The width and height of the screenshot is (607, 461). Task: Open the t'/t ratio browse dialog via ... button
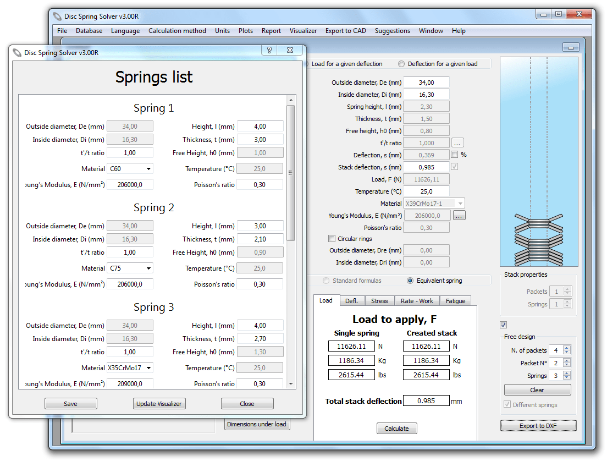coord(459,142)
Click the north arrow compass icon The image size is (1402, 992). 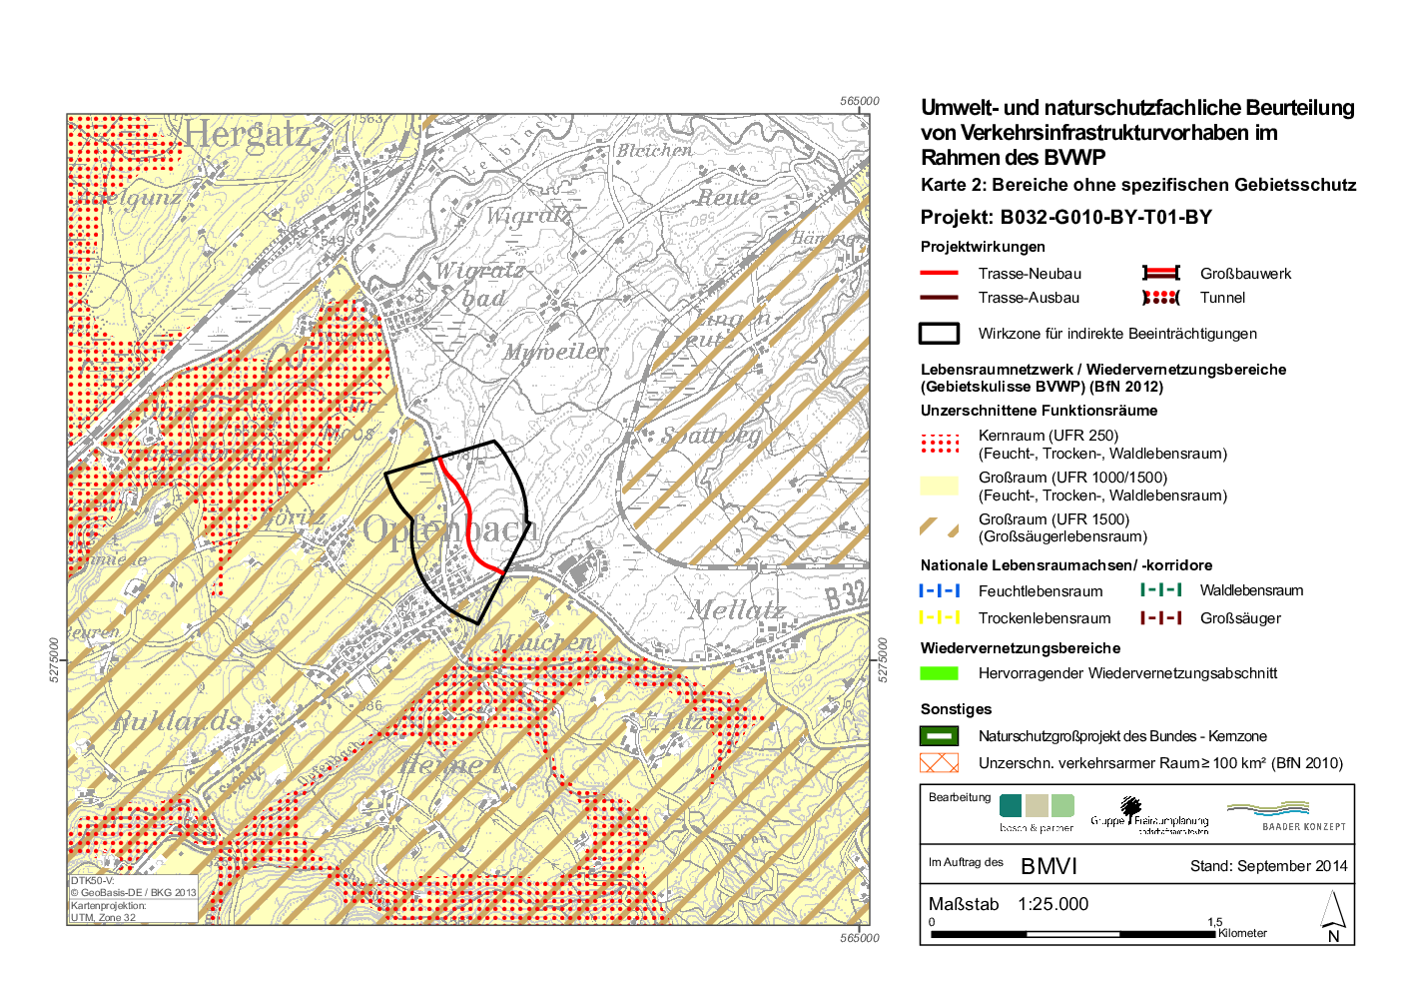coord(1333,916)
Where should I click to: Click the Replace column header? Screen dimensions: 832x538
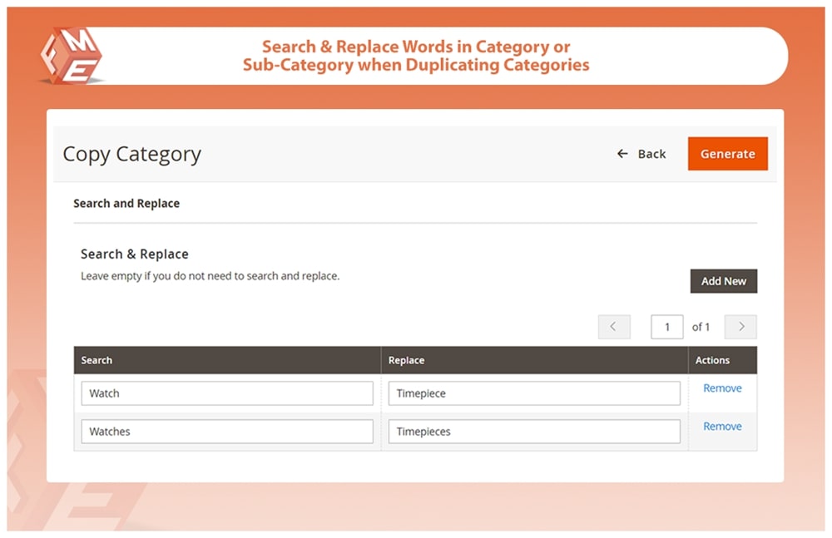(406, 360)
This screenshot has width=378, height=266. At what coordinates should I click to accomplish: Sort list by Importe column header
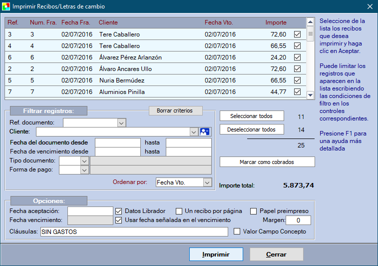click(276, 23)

### EXERCISE BRIEF
Word for word, set down the lines from the line with "This screenshot has" through the last line of the entries, and nothing else; the pictures stay out.

### FINISHED TASK
This screenshot has width=378, height=266. At what coordinates should I click to accomplish: Sort list by Importe column header
click(276, 23)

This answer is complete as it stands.